Download and install the WEKA library from
http://www.cs.waikato.ac.nz/ml/weka/
The program is in Java, so it runs on any platform. Preferably download the kit that
includes the Java VM. If you have a 64 bit machine, download the 64bit version since
it can use more memory. In runweka.ini change the heap size to at least 1024mb
otherwise you will run out of memory. For the experiments, you could use the Weka
Explorer since it has a nice GUI.
1. Use the covtype dataset to compare a number of learning algorithms. Split the data
into training and test sets as specified (training set contains first 11,340 +3,780
observations, test set contains the remaining 565,892 observations).
You will have to modify the files to make them compatible with Weka as follows:
Add a first row containing the variable names (e.g. X1, X2, … Y)
Change the class labels from numeral (1,2,3,4…) to literal (e.g. C1, C2, C3…)
Train the following models on the training set and use the test set for testing.

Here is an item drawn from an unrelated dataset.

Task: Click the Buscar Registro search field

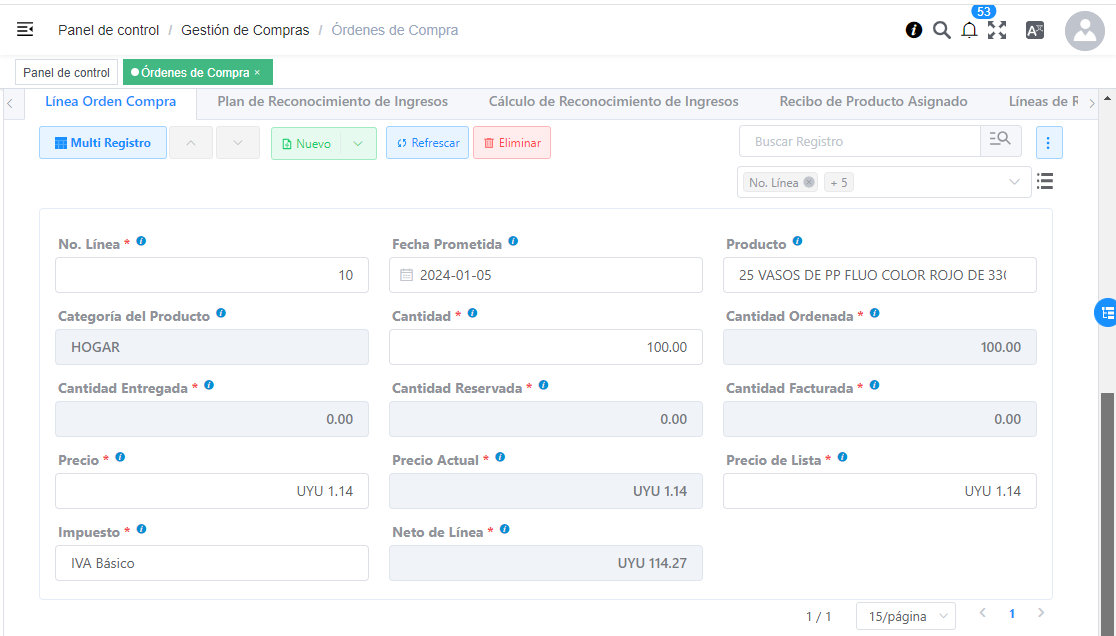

Report
in a table the obtained misclassification errors on the training and test sets and the
training times (in seconds) of all algorithms.
a) A decision tree (J48).
b) A Random Forest with 100 trees and one with 300 trees.
c) Logistic Regression.
d) Naive Bayes.
e) Adaboost with 20 weak classifiers that are J48 decision trees, and one with 100
trees.
f) LogitBoost with 10 decision stumps, and one with 100 stumps.
g) LogitBoost with 100 stumps and weight trimming (pruning) at 95%.
h) LogitBoost with 25 M5P regression trees.
i) An SVM classifier (named SMO in Weka). Use an RBF kernel and try different
parameters to obtain the smallest test error. Report the parameters that gave the
smallest test error. Note: You should be able to obtain one of the smallest errors
among all these methods.
j) Using the miscalssification error table, draw a scatter plot of the test errors (Y) vs
log training times (seconds, on X axis) of all the algorithms from above.